The derogation in Article 6(3) — "merely detects decision-making patterns... and is not meant to replace or influence the previously completed human assessment" — does not apply here, because the package is explicitly meant to influence the human classification (and, in regulated cases, may eventually replace it for the simplest topics).

Why this classification is appropriate

Three reasons:

  1. The outputs influence rights-related processes. Even though no final administrative decision is automated, the priority and routing determine how quickly and by whom a citizen's complaint is examined. Wrong routing delays the response.
  2. The data is sensitive. Complaints often disclose personal information about health, family situations, financial hardship, discrimination, or interactions with law enforcement. Even with redaction, the system processes information that demands the highest data-protection care.
  3. The reasoning is contestable. A citizen has a right to understand how their complaint was classified. The DMN tables are auditable in a way that an opaque AI classifier wouldn't be — which is precisely why the system was structured this way.

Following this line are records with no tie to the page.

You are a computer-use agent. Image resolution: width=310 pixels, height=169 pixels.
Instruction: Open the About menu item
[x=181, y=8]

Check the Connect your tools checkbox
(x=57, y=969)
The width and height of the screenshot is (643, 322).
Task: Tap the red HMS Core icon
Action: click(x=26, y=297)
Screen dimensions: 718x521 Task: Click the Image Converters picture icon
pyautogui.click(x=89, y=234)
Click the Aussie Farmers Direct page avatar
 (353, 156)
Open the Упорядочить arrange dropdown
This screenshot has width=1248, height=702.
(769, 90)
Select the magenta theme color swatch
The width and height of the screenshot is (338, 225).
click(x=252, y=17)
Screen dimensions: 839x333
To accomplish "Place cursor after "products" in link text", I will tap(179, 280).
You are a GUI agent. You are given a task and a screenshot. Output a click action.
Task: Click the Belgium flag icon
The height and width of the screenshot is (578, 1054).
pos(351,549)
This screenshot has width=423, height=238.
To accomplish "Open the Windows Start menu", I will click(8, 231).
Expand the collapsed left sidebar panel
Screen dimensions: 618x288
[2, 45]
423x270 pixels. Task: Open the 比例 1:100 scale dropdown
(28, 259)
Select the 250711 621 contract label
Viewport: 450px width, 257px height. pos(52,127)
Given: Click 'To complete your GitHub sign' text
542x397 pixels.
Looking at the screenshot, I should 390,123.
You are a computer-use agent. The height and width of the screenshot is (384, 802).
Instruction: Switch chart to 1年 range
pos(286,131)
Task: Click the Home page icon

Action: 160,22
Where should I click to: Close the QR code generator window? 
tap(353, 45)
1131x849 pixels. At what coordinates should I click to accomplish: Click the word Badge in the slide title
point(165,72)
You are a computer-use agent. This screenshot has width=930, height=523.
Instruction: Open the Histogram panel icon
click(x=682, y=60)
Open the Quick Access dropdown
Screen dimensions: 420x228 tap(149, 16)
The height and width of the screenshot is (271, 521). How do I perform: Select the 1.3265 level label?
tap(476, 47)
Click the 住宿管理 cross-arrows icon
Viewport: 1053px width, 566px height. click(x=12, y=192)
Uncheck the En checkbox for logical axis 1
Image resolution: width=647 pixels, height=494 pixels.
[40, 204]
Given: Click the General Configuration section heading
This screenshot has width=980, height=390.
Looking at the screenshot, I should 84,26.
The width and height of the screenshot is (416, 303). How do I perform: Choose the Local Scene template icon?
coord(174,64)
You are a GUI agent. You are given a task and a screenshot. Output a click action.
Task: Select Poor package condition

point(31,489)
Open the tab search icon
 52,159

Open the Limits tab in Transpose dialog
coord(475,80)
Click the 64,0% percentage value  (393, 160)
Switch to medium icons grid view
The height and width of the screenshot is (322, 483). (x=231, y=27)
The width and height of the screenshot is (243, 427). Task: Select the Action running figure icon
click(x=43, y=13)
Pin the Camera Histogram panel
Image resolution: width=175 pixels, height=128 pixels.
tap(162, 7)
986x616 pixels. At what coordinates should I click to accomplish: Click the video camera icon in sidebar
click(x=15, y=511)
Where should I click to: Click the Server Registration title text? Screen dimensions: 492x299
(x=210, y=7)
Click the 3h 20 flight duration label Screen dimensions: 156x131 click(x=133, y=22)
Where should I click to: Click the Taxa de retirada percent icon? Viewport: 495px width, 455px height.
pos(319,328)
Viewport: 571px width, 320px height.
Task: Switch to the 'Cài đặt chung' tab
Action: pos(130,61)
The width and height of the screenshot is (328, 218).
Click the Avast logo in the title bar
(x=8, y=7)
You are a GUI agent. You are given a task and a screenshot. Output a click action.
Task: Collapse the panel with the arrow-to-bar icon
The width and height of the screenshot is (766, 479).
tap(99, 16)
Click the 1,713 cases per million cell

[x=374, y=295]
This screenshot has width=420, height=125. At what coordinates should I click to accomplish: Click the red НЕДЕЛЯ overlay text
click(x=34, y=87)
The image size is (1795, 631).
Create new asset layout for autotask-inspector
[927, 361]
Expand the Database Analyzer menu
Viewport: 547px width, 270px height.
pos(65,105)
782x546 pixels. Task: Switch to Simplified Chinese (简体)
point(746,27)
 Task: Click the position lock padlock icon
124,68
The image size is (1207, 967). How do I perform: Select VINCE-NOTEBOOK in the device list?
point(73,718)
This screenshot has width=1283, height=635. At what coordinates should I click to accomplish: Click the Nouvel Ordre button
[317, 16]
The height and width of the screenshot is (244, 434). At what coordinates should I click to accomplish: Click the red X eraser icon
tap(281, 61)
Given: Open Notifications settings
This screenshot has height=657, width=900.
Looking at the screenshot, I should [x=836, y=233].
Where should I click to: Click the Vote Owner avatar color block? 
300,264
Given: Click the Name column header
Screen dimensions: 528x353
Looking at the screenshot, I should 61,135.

What the sandbox protocol assesses

The sandbox testing aims to validate, with regulator supervision (VARAM, DVI):

  • That the guardrails policy is enforceable in code and audited at every AI invocation.
  • That the audit chain is sufficient for a citizen requesting an explanation under GDPR Art. 15 or for a regulator under AI Act compliance review.
  • That the classification accuracy on real (anonymised) complaint data is materially better than human-only baseline, and that the error patterns are bounded and predictable.
  • That the human oversight required by Art. 14 is meaningful — that jurists genuinely have the information and time to review AI recommendations rather than rubber-stamping them.

What we are not claiming

This package does not claim to make legally binding decisions. It does not claim to replace jurists. It does not claim to handle constitutional-rights cases without human review. It claims, narrowly, to make the intake and triage portion of the process algorithmically explicit, auditable, and faster.